In the following, the some papers focused on dataset IV-2b are reviewed. Boltzman machines were employed in Ref.79 and reaches the accuracy of 84.2%. A combination of spectrogram and scalogram as input TFM given to CNN + LSTM structure was yielded the accuracy of 73.8%80. The combination of Hjorth parameters as extracted features, ANOVA for feature selection and SVM for classification reaches the accuracy of 82.58% in Ref.81. Dual-tree complex wavelet was used in Ref.82 to extract the time–frequency component of EEG signals. After selection of efficient features by NCA, the SVM classified the BCI MI EEG signals which yields the accuracy of 84.02%. In Ref.83, parallel CNNs were used classify of TFM obtained from STFT and the accuracy of 83% was achieved. The results show that the proposed method with the accuracy of 89.02% outperforms the recently introduced methods.

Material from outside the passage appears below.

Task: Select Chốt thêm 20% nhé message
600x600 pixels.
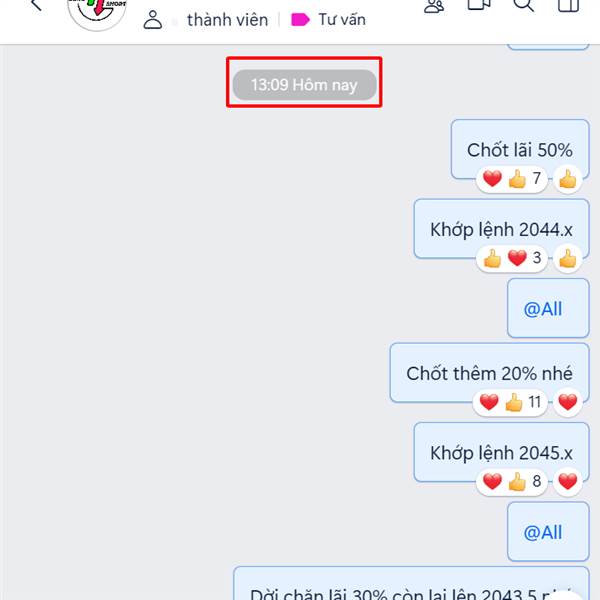Action: pyautogui.click(x=489, y=373)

Most of the mentioned works have incorporated wavelet transform-based approaches to extract the feature of the whole-time duration of the MI EEG signals. While, in the present study, finding the location and duration of the most exciting part of the signal has been investigated in detail, and better accuracy and kappa value have been yielded by the Stockwell transform-based features.

Conclusion

In this paper, a new approach based on Stockwell TFMs of EEG signals was proposed to enhance the classification accuracy and reduce the deep features to classify the left- and right-hand movement imagery. In this study, the Stockwell transform was to decompose the time–frequency content of EEG signals, since it provides better resolution than the others such as wavelet transform and STFT. We considered early fusion scheme and combined the Stockwell transform of different channels before deep feature extraction. Compared to other studies which mainly focused on one specific scheme for the classification stage, we examined different machine learning methods as well as their fusion to cover each other's weaknesses. Four CNN models were used to extract high-dimensional deep features, where the TFMs of C3 and C4 channels in the frequency range of [10 30] Hz were concatenated and considered as input of CNN. Since there are a large number of features extracted by CNN, SDA was employed to reduce them to two. The classification accuracy of different optimized classifiers and a fusion of them by the majority voting method were compared. The whole MI EEG signals with six seconds length and multiple small segments of the signal with the lengths of two, three, and four seconds with different locations were considered for classification. Results indicate that the fusion model does not outperform the maximum individual classifier performance in most cases. The accuracy of 99.29% and 89.02% were obtained for datasets II–III and IV-2b, respectively, by two-layer CNN. The accuracy achieved in this study demonstrates the efficiency of our proposed method in comparison with previous studies on BCI competition II dataset III. Hence, the proposed method can be used in BCI systems to provide reliable communication between paralyzed people and external devices. Results also indicated that most information of EEG signals is at the beginning EEG samples of MI task, and there is less information at the last EEG samples of MI task.

Considering the single-modal, i.e., EEG, for feature extraction, can limit the performance of the proposed scheme when there are more than two classes. Also, training process of CNN takes long time which is dependent to the structure of CNN. In order to enhance the performance of classification, especially in the case multi-class scenarios, the multimodal scheme, such as combination of functional near-infrared spectroscopy (fNIRS) and EEG can be considered. Also, considering attention-based deep structures can further increase the classification accuracy. In order to further reduce the complexity of the proposed scheme, the effect of each layer on the accuracy can be analyzed by employing explainable artificial intelligence.